El pecado imperdonable

El pecado imperdonable

P. ¿Cómo puedo saber si no he cometido el «pecado imperdonable»?

R. En Mateo 12:31, 32, Jesús da una advertencia muy solemne sobre un tipo específico de pecado. Él dice: «Todo tipo de pecado y blasfemia será perdonado al hombre, excepto la blasfemia contra el Espíritu Santo». Este pecado también se conoce comúnmente como el pecado imperdonable.

Esta declaración de Jesús ha causado todo tipo de confusión entre los cristianos, y muchos que no saben qué es este pecado viven con el temor de haberlo cometido. Otros, sin embargo, no saben lo cerca que han estado de cometer este acto desastroso. Dediquemos unos momentos a aclarar esto.

En griego, la palabra es blasphemos, y según la definición de un diccionario, significa «vilipendiar, hablar impíamente, difamar, injuriar, blasfemar, hablar mal, dañar o destruir la reputación, la naturaleza o las obras de Dios». Insultar a Dios y mancillar la gracia salvadora de Su Hijo son sin duda formas de blasfemia.

Además, en Juan 10:33, leemos que algunos líderes de Israel intentaban encontrar una razón para apedrear a Jesús. «Los judíos le respondieron diciendo: “No te apedreamos por ninguna obra buena, sino por blasfemia, y porque tú, siendo hombre, te haces Dios”». Estos hombres acusaron a Jesús de blasfemia cuando Él afirmó ser igual a Dios y tener el derecho de perdonar los pecados. Por supuesto, habrían tenido razón al hacerlo si Jesús no fuera Dios.

Pero la blasfemia en sí misma no es el pecado imperdonable. En 1 Timoteo 1:13, el apóstol Pablo escribe: «Aunque antes era blasfemo, perseguidor e insolente, obtuve misericordia porque lo hice por ignorancia, en mi incredulidad». Sabemos que Pablo estará en el cielo aunque fuera un blasfemo. La gracia de Dios para con nosotros es sobremanera abundante; perdona incluso la blasfemia. Recuerda: «Todo pecado y blasfemia serán perdonados a los hombres». ¡La gracia de Dios es asombrosa!

Entonces, ¿por qué la blasfemia contra el Espíritu Santo es imperdonable? Bueno, para responder a esto, necesitamos entender qué hace el Espíritu Santo. Una vez que lo hagamos, veremos por qué su función es tan crucial que la blasfemia contra Él es un pecado tan grave que no puede ser perdonado.

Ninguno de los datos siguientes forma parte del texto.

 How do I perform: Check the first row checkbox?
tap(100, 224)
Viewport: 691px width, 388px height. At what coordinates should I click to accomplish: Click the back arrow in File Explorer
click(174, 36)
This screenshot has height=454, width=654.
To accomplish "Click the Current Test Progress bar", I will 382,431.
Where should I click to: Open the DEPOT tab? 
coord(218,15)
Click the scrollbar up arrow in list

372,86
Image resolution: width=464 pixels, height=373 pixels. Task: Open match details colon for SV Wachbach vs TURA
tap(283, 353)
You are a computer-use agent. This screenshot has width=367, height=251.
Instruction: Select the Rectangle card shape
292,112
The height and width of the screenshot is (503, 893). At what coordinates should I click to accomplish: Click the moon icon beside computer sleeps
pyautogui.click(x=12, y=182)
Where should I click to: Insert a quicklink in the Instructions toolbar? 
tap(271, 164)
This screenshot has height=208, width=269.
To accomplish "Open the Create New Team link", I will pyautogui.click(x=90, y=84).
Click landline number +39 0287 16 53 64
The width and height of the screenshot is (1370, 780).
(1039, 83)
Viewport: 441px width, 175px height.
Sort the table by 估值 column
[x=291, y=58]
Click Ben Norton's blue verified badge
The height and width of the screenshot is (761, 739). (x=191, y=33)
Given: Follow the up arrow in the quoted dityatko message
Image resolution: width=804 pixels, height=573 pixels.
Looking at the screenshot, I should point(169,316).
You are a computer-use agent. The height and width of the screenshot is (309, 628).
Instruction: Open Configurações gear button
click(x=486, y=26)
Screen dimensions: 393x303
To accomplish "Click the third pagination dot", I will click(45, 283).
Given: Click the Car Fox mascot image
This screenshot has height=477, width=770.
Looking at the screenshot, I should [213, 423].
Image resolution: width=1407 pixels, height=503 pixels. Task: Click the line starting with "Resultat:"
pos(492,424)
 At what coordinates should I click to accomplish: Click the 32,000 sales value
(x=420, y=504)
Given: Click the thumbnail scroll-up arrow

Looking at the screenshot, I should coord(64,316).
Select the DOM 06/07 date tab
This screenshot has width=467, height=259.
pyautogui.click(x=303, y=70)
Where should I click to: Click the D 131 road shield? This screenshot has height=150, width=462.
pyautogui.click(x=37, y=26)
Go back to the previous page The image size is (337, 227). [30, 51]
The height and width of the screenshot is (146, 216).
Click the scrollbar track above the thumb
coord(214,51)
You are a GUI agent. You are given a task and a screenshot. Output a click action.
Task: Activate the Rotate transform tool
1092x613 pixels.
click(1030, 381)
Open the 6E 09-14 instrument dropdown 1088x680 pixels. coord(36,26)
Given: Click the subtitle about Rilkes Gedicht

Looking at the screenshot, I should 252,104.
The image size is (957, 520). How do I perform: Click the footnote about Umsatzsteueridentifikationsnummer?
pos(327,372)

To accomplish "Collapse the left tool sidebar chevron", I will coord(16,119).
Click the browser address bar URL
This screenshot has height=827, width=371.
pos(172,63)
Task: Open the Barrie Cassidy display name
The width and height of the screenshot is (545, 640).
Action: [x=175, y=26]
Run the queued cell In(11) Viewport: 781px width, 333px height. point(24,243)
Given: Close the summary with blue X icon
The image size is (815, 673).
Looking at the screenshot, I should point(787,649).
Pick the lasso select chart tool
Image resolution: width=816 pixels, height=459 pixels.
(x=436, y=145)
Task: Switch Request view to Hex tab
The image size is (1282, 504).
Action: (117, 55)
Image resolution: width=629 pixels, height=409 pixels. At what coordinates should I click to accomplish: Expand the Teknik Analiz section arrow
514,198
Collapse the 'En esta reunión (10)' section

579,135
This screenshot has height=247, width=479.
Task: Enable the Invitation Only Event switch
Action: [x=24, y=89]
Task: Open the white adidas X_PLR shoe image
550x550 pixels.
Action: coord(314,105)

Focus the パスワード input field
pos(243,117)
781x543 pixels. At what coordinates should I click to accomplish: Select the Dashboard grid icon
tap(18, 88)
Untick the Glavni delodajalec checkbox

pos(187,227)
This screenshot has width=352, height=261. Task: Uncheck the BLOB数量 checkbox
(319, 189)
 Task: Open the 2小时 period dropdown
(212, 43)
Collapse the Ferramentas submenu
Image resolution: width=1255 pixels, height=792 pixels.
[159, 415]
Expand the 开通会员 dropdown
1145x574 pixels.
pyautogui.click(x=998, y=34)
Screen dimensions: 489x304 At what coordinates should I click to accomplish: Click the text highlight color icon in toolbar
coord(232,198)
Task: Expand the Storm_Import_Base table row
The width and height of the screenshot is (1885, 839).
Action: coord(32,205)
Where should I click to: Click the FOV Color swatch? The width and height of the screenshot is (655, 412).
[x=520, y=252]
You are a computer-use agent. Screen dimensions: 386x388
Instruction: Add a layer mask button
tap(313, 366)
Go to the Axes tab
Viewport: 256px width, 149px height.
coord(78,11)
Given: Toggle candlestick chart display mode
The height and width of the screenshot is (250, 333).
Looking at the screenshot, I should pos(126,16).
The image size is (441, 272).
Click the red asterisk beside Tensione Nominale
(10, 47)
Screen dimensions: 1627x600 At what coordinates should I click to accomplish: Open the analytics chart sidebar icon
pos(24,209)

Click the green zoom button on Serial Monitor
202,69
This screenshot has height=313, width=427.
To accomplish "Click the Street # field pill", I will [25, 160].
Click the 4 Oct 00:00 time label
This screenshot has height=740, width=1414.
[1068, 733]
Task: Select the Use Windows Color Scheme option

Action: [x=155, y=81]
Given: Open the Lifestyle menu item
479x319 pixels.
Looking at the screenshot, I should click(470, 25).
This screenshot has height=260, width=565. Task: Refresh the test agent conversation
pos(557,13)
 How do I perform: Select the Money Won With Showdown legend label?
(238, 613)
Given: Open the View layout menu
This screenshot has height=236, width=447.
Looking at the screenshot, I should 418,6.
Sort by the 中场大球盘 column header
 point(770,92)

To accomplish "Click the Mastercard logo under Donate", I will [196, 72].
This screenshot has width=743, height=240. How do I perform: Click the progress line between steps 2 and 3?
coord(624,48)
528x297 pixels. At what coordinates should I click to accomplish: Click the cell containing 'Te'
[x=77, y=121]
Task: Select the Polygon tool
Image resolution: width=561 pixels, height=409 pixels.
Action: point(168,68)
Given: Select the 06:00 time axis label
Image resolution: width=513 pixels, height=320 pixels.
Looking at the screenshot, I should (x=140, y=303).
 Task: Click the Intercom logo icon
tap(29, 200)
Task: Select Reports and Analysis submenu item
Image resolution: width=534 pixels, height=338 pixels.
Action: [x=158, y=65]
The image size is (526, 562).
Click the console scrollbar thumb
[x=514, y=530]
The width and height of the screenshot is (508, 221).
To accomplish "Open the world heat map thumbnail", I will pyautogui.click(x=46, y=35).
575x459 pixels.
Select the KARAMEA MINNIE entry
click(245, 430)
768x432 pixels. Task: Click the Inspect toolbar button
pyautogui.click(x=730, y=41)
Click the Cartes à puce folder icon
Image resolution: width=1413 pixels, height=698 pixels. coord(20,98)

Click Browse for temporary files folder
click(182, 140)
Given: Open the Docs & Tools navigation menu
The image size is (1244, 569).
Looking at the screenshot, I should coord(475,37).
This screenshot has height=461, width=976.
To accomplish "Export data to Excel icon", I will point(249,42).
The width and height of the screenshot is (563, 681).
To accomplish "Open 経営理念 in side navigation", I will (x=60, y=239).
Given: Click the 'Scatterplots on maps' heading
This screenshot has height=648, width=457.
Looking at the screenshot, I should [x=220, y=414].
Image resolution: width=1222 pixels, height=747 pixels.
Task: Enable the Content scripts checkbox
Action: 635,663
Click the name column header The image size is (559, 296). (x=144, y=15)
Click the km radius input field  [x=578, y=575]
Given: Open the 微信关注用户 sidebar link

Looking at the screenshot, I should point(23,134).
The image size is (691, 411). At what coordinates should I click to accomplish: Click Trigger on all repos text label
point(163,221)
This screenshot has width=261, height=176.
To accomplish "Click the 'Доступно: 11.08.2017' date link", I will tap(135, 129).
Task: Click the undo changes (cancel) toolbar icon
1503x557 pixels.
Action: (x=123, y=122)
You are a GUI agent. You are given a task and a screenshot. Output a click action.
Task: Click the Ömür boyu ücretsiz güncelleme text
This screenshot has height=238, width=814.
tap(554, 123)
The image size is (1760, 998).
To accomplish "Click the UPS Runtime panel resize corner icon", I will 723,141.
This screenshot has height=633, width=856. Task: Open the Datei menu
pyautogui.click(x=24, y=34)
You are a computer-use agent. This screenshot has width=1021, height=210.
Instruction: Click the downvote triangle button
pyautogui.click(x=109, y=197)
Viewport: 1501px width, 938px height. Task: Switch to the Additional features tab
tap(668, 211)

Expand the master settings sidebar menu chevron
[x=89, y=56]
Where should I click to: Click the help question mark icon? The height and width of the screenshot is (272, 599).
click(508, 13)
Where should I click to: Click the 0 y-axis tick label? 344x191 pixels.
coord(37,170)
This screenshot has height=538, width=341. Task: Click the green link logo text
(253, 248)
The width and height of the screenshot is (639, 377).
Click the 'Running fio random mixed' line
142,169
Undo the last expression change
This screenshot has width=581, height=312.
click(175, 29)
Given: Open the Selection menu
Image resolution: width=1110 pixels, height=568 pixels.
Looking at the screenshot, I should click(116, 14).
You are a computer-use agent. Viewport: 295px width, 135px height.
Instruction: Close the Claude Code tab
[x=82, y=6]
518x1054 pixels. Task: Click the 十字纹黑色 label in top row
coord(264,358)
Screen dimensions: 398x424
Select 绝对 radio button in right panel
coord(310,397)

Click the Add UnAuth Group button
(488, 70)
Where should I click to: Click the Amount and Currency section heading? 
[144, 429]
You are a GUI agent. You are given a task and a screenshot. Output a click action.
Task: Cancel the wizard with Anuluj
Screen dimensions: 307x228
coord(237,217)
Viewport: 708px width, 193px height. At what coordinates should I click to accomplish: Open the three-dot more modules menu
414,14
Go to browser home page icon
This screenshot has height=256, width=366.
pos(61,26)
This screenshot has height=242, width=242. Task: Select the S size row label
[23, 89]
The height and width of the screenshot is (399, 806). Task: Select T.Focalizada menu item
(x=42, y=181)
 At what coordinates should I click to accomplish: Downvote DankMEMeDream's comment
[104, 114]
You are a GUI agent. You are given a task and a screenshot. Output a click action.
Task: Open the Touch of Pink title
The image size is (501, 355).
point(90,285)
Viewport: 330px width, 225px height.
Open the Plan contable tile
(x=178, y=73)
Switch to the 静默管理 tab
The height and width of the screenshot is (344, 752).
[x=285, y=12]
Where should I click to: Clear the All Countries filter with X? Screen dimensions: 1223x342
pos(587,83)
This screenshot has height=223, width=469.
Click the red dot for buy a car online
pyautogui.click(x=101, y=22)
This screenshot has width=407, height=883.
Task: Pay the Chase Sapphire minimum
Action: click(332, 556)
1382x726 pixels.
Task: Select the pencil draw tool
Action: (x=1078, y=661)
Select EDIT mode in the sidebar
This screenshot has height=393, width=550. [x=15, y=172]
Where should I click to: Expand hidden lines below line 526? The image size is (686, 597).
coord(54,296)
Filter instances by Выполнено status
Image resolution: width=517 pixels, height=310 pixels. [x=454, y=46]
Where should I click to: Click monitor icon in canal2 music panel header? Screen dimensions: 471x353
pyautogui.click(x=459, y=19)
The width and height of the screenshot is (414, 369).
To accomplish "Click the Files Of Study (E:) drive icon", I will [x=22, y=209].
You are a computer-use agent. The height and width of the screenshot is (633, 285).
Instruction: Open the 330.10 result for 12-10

El Espíritu Santo hace tres cosas: Primero, nos enseña las cosas que necesitamos saber para nuestra salvación (Juan 14:26). Segundo, el Espíritu nos guía a toda la verdad (Juan 16:13). Tercero, la misión del Espíritu Santo es convencer de pecado (Juan 16:7, 8).

Esta es su obra. Por lo tanto, es lógico concluir que, mientras permitamos que el Espíritu Santo nos enseñe, nos guíe y nos convenza, nunca podríamos ser culpables de cometer el pecado imperdonable. Pero, ¿y si nos negamos a reconocer estas tres operaciones del Espíritu en nuestra experiencia personal con Dios? Es precisamente entonces cuando las personas comienzan a acercarse a los límites mortales del peor pecado de que se tiene constancia.

La blasfemia contra el Espíritu Santo es una resistencia perpetua y constante al amor que atrae del Espíritu de Dios, hasta tal punto que se pierde la capacidad de escuchar la voz del Espíritu Santo. La conciencia se endurece (1 Timoteo 4:2). Esta blasfemia mortal también se llama «entristecer» al Espíritu Santo. Pablo se refiere a «No entristezcáis al Espíritu Santo con el cual fuisteis sellados», lo que significa que podemos entristecerlo de manera permanente.

Con el tiempo, la persona pierde la capacidad de arrepentirse y, por lo tanto, no puede ser salva. Es por este pecado que una persona no puede ser perdonada, porque ha rechazado al Espíritu que convence de pecado (Juan 16:8). Así que, si aún te sientes convencido de pecado y tienes el deseo de arrepentirte, probablemente no hayas cometido el pecado imperdonable.